# Help! I want to learn to field hunt



## Northtwin (Jan 20, 2009)

I'm a Wisconsin hunter that just return from my annual ND hunt near Minot. We always hunt small potholes and do very well by our standards. Next year I want to concentrate on the fields. What would be a good starting spread of decoys? I figured I would ask now and start looking for used stuff in the classifieds or buy year end closeouts. Any suggestions on blinds would be appreciated.


----------



## Neck Collar (Sep 19, 2006)

A buy a couple spinnging wing decoys first.

A couple dozen goose decoys w/ spinners is enough to shoot dukcs in the field.

If you have the money to buy mallard field decoys they may help but not essential.

I would say but as many full body goose decoys as your budget will permit so that you can have success shooting ducks as well as geese in the field.

SOOO much easier than hunting the water. You will enjoy it!


----------



## waterfowl stocker (Sep 13, 2006)

First learn to scout, 98% of our success comes from scouting, then worry about decoys and blinds, if you scout a field they want to be in, you dont need alot of decoys


----------



## sleeri (Oct 9, 2006)

We hunt ND a couple of times a year and just started field hunting about 3-4 years ago. We don't have a big spread, but we've still had a lot of success.... and it's a blast!

I think Neck Collar is right on the money. Get a couple of mojos (or something similar), a dozen full body goose decoys and maybe dozen goose shells. If you're in a decent area this basic setup should get you some action. We typically use a spread with 18 GHG full bodies geese, 24-36 carrylight shells, 12-24 floater mallards, and three mojos (just added one this year). Not very impressive, but it still does the job.

Field decoy prices are ridiculous, but you don't have to take out a loan to have a decent spread. Anchor it with mojos and some goose full bodies and you'll be fine. Almost forgot, ground blinds are also very important.


----------



## blhunter3 (May 5, 2007)

Snow goose decoys also work great for ducks.


----------



## AdamFisk (Jan 30, 2005)

Northtwin said:


> Any suggestions on blinds would be appreciated.


If you use the search option on this site for blinds, you'll find oodles of info.
I like the Final Approach brand, Sport Utility Blinds and X-Landers to be specefic.


----------



## jbaincfl (Feb 5, 2003)

I PM'ed you.


----------



## sleeri (Oct 9, 2006)

Blinds: We use Final Approach. Great blinds. The only issue I have with my blind is that it's not water proof. It's several years old, so maybe that option is standard now? Anyway, I would recommend purchasing a blind that offers at least some protection from water.

To do
Reproduce the field hunting thread between "If you use the" and "to be specefic.", inclusive, updating "search option" to "search feature". You can leave the material aside.

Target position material

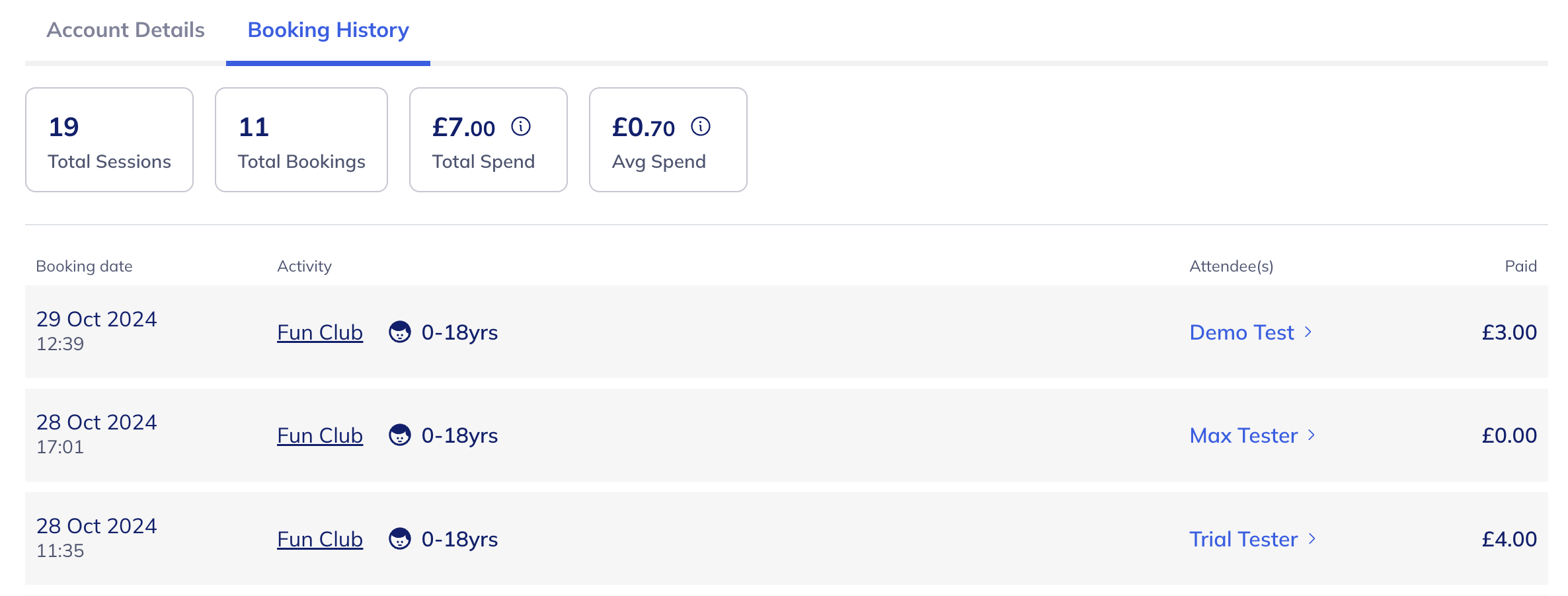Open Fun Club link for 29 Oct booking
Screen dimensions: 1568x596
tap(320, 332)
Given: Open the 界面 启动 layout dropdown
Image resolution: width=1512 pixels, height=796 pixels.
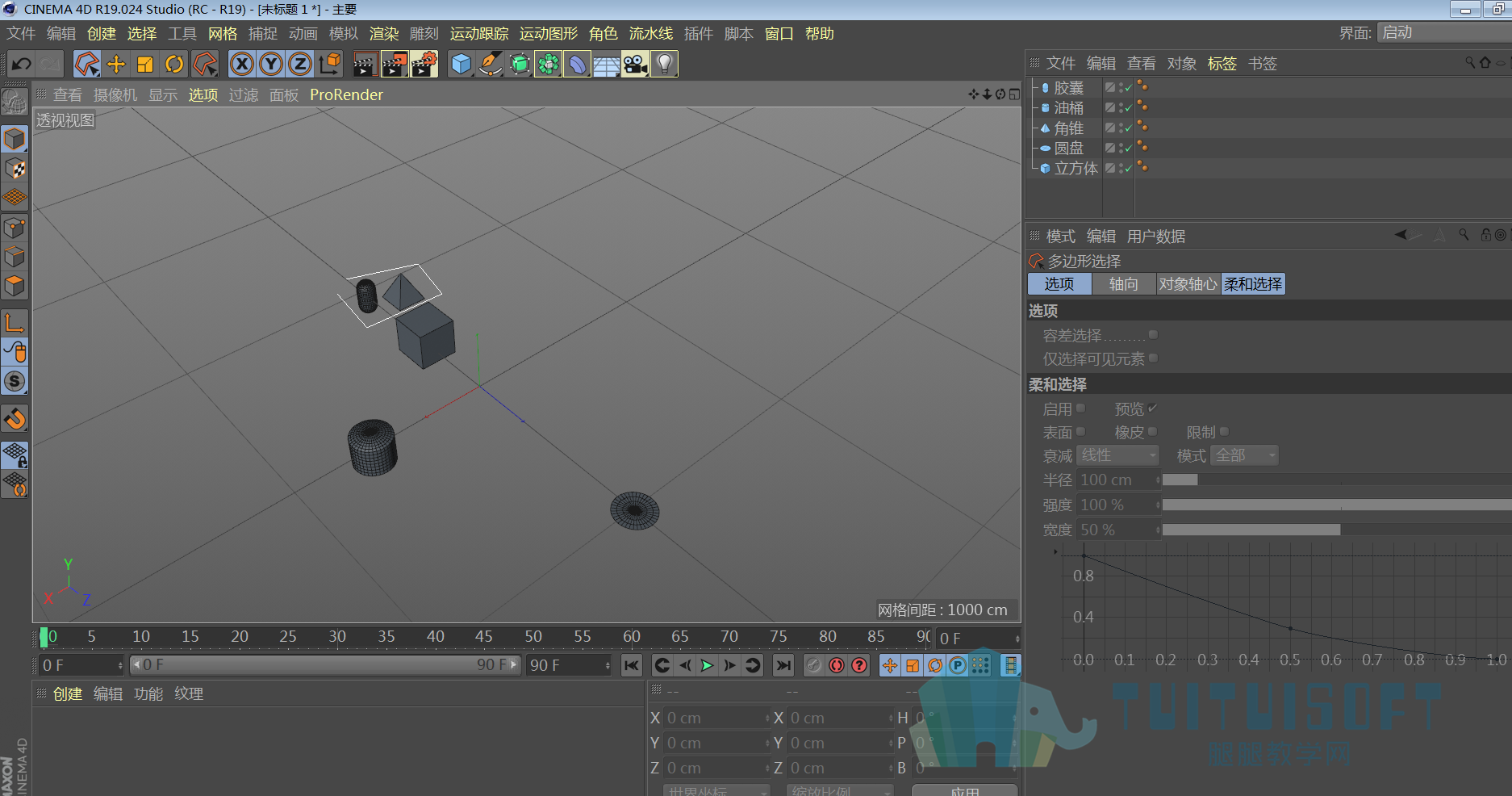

Answer to this task
If you use the search feature on this site for blinds, you'll find oodles of info.
I like the Final Approach brand, Sport Utility Blinds and X-Landers to be specefic.